Le dernier casting de star voit Louie Spence dans le rôle de Carmen Ghia, l'assistant de droit commun du pire metteur en scène de Broadway, Roger de Bris. Spence fait un Spence spectaculaire, ou peut-être plus précisément, un Spence-jouant-Carmen-Ghia spectaculaire. Ce qui est bien si c'est ce que vous voulez ; au deuxième acte, vous êtes acclimaté à cette notion et cela ne surprend plus.
Mais, en réalité, c'est une sérieuse déception. La dynamique entre Carmen et Roger ne fonctionne véritablement que, et la comédie n'est véritablement révélée que, s'ils travaillent en tant qu'équipe intégrée sans faille. Ils sont un duo ; pas deux performances séparées. Sans la chaleur que la synchronisation apporte, beaucoup est perdu. Cela dit, Spence ajoute une bravoure chorégraphique tape-à-l'œil aux tours de passe-passe de Carmen et obtient des rires dans des endroits et des manières qu'aucun autre Carmen n'a pu ou ne pourrait.
David Bedella est à son meilleur dans la séquence délicieusement exagérée du deuxième acte où Roger entre en scène sous les traits du Hitler le plus extravagant de l'histoire dans la première représentation de Printemps pour Hitler. C'est, bien sûr, le moment de la pièce qui est vraiment un moment solo pour Roger. Bedella est très drôle et semble être le plus à l'aise ici, loin de Spence, où il est incontestablement la star du moment.

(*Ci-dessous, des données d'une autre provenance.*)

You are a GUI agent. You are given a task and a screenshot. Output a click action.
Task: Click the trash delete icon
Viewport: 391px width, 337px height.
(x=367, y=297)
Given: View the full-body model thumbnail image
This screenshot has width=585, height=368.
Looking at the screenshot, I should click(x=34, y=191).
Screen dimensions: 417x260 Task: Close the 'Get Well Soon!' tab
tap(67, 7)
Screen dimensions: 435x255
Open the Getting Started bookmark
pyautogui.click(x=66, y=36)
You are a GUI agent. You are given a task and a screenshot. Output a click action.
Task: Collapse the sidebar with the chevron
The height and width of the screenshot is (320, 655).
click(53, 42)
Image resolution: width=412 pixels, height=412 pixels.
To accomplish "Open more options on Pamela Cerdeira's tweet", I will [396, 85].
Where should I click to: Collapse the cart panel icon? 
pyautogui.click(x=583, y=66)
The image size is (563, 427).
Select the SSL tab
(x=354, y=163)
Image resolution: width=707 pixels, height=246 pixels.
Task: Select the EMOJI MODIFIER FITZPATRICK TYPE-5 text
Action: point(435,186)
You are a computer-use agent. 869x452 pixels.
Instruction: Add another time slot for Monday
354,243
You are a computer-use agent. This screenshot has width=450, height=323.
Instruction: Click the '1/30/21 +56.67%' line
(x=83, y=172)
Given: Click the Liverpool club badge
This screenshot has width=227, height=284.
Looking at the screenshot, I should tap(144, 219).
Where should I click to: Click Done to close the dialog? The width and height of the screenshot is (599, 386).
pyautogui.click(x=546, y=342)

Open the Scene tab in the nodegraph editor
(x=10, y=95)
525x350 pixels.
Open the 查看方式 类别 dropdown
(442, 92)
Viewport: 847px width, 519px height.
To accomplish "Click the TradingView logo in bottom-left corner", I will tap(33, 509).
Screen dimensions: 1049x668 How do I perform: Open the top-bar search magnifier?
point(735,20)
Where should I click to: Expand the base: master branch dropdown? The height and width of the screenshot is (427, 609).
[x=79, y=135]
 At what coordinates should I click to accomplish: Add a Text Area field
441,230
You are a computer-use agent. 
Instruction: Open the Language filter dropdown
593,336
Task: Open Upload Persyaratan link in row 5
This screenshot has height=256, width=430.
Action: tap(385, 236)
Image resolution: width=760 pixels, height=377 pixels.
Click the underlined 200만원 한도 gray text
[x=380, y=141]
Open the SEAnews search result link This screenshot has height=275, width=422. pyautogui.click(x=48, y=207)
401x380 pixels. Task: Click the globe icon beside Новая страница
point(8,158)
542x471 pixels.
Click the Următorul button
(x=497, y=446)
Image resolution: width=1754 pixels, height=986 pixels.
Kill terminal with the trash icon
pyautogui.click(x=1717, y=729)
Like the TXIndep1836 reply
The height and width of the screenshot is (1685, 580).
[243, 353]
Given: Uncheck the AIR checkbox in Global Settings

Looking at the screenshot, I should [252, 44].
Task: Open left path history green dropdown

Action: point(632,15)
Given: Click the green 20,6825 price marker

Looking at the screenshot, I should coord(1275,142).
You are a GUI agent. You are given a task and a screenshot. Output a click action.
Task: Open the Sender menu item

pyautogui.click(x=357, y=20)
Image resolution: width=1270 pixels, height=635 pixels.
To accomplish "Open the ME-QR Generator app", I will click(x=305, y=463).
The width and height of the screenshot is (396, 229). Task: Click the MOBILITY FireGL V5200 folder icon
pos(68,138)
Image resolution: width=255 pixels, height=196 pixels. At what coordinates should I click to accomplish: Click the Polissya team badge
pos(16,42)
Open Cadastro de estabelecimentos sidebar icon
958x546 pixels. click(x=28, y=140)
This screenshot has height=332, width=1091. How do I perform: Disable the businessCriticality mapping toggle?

Mais, dans presque toutes leurs autres scènes, en particulier la scène Keep It Gay dans l'acte un, les scènes de Roger et Carmen sont froides, plates et déconnectées. La voix de Bedella, curieusement, ne semble pas adaptée au type d'agilité vocale que Roger devrait pouvoir afficher. On ne ressentait pas le sens de la camaraderie entre Roger et son équipe de production non plus, avec seulement le Sabu boudeur de Jay Webb tentant de présenter une image d'intégration et de connexion. Cette déconnexion particulière avec la comédie inhérente à la pièce se reflète à nouveau dans la séquence des vieilles dames qui annonce la fin de l'acte un : Along Came Bialy. Elle n'est curieusement pas célébrative des vieilles dames, reposant plutôt sur la maladie mentale et physique et le trope des hommes-en-robes pour faire rire.
Mais, dans un sens global, ces problèmes n'ont pas tant d'importance. Pour la majeure partie, le casting principal est exceptionnel et l'ensemble travaille sans relâche et avec expertise tout au long du spectacle.
La séquence Springtime For Hitler est magnifiquement gérée et terriblement drôle, avec costumes, danse et performances se combinant en une frénésie d'or étincelant sans retenue, de danse de précision et de chant bienheureux : celui qui a décidé de mettre le soliste aryen magnifiquement chanté de Webb en lederhosen scintillant a été tout à fait inspiré. Il y a des moments merveilleux en chemin : Tosh Wanogho-Maud, hilarant en mode Show Boat en tant que comptable désabusé et ensuite à l'hilarité frappante en tant que très irlandais sergent O’Houlihan ; Rebecca Fennelly et Aimee Hodnett en ouvreuses dynamiques et vocalement percutantes ; Aron Wild, blissnement silencieux en tant que Gardien de Prison ; Andrew Gordon-Watkins, derviche tourneur à chaque apparition.
Andrew Hilton gère efficacement le petit orchestre, et une fois que l'on s'habitue à l'absence lamentable de violons sérieux dans le soutien musical, il y a peu à redire du point de vue musical. Le chant est vigoureux et précis et les tempi et l'équilibre constamment corrects. Le charme inhérent des mélodies de Brooks est pleinement autorisé à s'exprimer.
C'est un grand plaisir au théâtre. Pour les spectacles en tournée, c'est un exemple splendide – drôle, fruité et pétillant en continu.